You must have seen a serene, cool journey across spacetime in sci-fi movies without turbulence but in reality, the ride is full of bumps and swirls.
Debunking earlier thoughts that spacetime cannot become turbulent, new research shows that gravitational fields around black holes may disturb the flying experience.
The researchers followed the line of thought that gravity can behave as a fluid.
One of the characteristic behaviours of fluids is turbulence - that is, under certain conditions, they do not move smoothly but are edgy and swirl.
Can gravity do that too?
"Gravity can be described as a field theory.
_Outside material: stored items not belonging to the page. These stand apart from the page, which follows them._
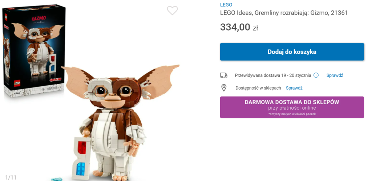The height and width of the screenshot is (181, 372).
Task: Open delivery info tooltip icon
Action: pos(316,75)
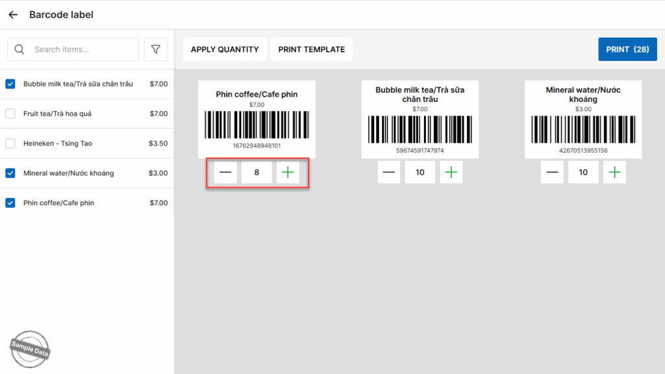Click the back arrow beside Barcode label
Image resolution: width=665 pixels, height=374 pixels.
[x=13, y=14]
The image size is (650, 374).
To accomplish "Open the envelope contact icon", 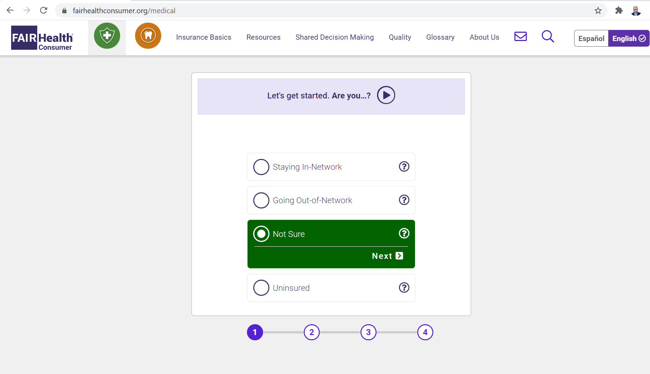I will click(x=520, y=37).
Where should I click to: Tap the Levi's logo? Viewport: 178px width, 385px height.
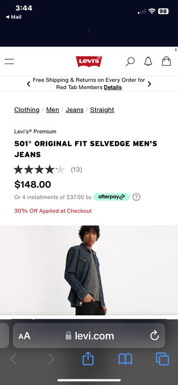coord(89,62)
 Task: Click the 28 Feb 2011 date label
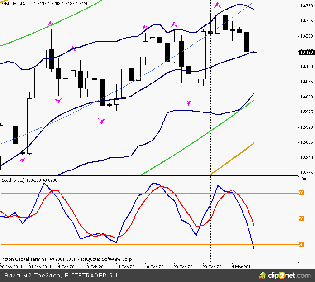point(214,267)
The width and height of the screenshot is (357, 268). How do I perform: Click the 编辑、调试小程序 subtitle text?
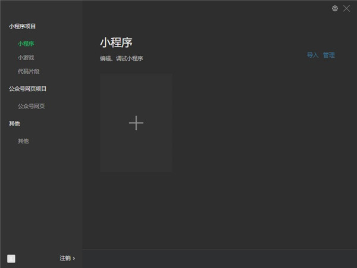(x=121, y=58)
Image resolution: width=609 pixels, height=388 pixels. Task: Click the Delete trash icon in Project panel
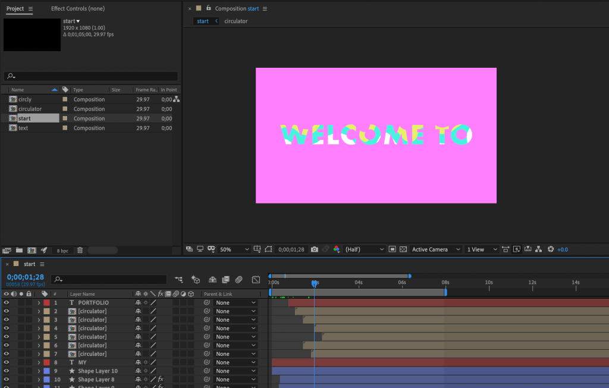[x=80, y=251]
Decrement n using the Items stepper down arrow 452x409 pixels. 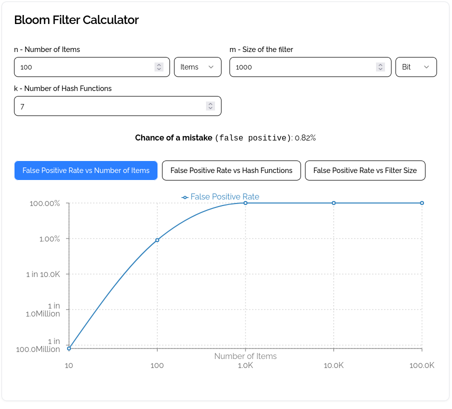tap(159, 70)
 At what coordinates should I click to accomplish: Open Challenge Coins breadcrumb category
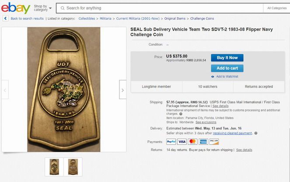(202, 18)
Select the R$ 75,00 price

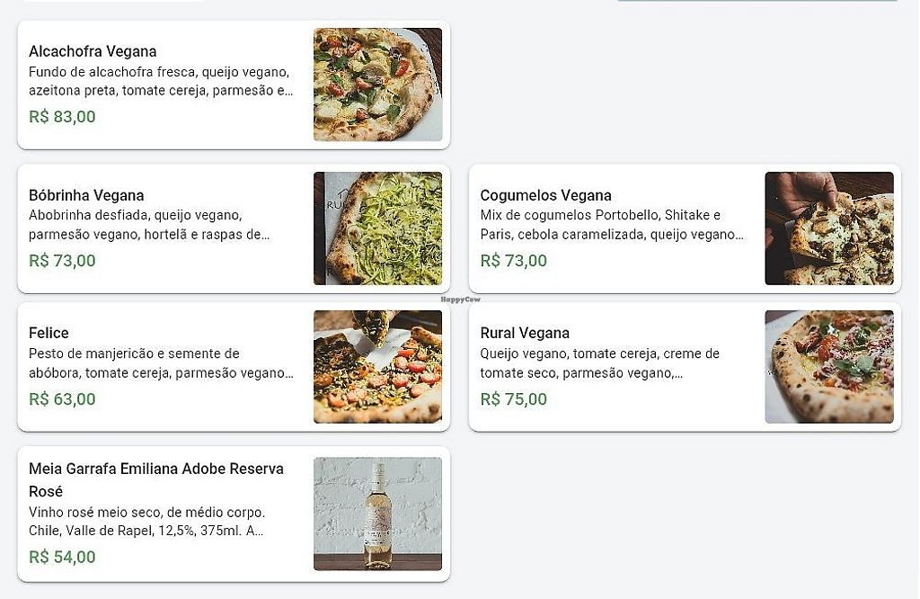coord(513,399)
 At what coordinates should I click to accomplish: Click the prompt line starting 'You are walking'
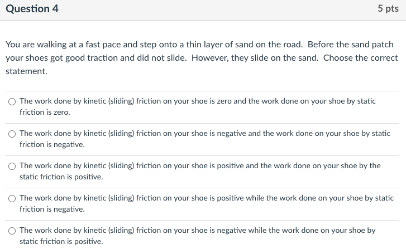199,45
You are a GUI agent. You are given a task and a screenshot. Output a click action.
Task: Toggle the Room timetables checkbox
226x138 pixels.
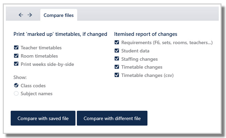tap(16, 56)
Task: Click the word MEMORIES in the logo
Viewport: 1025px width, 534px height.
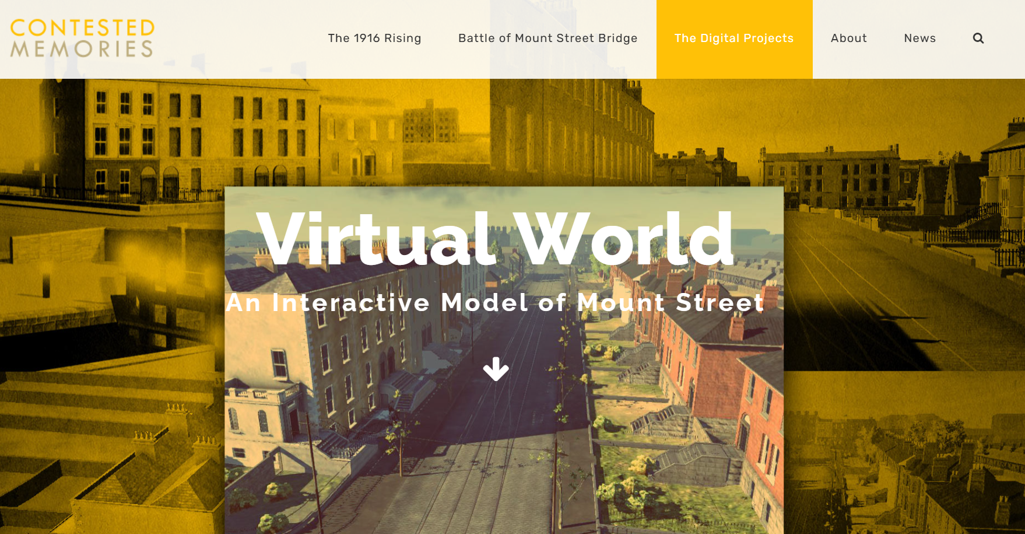Action: [82, 49]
It is a two-step dance: gravity equals field theory, and field theory equals fluids, so gravity equals fields equals fluids. That's called the gravity/fluids duality," explained Luis Lehner from Perimeter Institute for Theoretical Physics, an independent research centre in Ontario, Canada.
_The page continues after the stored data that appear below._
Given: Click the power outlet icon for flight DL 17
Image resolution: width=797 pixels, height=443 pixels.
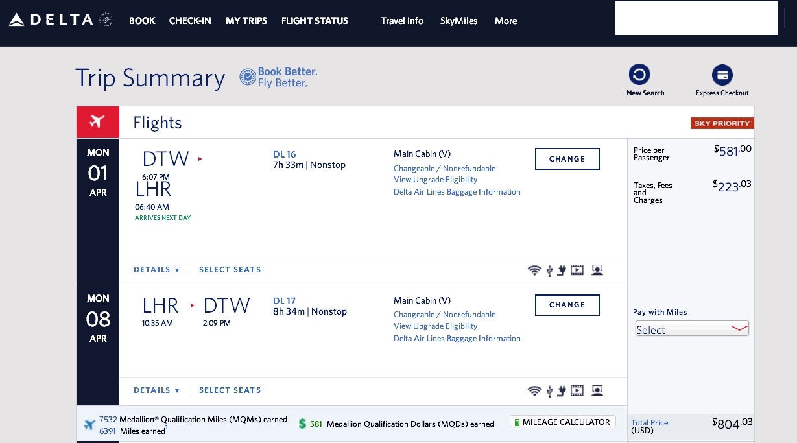Looking at the screenshot, I should (562, 390).
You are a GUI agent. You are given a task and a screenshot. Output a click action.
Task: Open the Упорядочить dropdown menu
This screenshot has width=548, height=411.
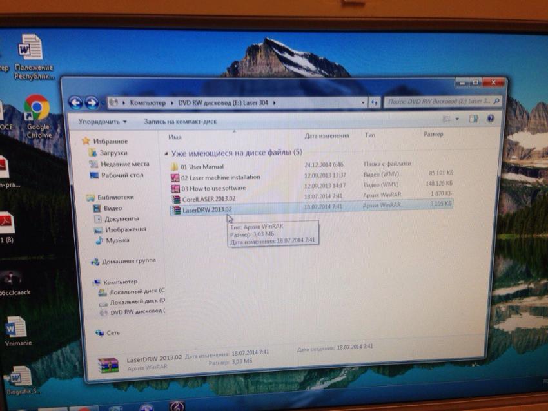pos(102,121)
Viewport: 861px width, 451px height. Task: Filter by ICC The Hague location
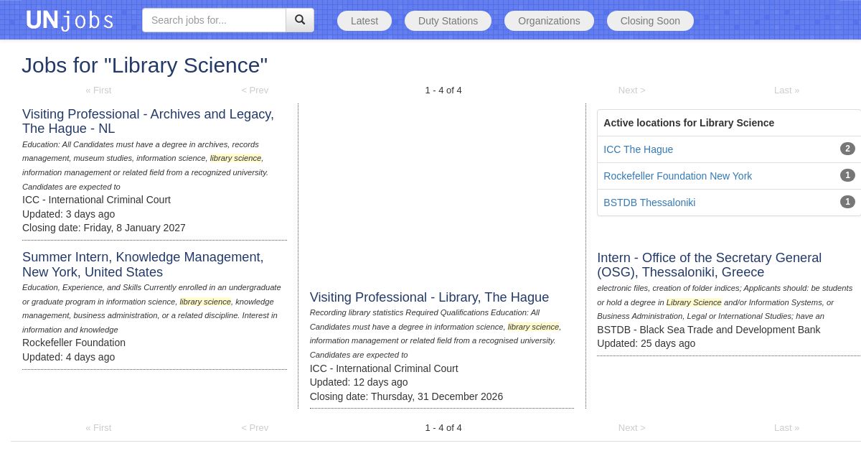pos(638,149)
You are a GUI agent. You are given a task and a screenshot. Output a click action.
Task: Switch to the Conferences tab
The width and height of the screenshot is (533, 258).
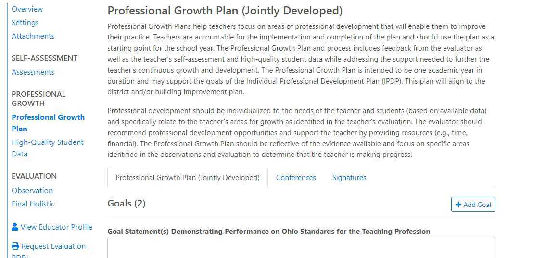(x=296, y=178)
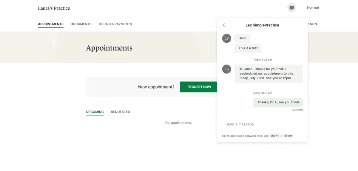
Task: Focus the Send a message field
Action: (x=263, y=124)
For many years, the folklore among physicists was that gravity could not be turbulent.
To clear their doubts, the team decided to study fast-spinning black holes, because a fluid-dynamics description of such holes hints that the spacetime around them is less viscous than the spacetime around other kinds of black holes.
Low viscosity increases the chance of turbulence - think of the way water is more swirly than molasses.
The team also decided to study non-linear perturbations of the black holes.
Gravitational systems are rarely analysed at this level of detail, as the equations are very complex.
They were stunned when their analysis showed that spacetime did become turbulent.
"I was quite surprised. I never believed in turbulent behaviour in space," said Huan Yang from Perimeter and Institute for Quantum Computing.
The most exciting consequences of this research relates not to gravity but to ordinary, earth-bound turbulence.
From hurricanes to cream stirred into coffee, from the bumblebee's impossible flight to the vortices shearing off the end of airplane wings, turbulence is all around us.
This research strengthens the idea that gravity can be treated as a fluid - which also means that fluids can be treated gravitationally, the study concluded.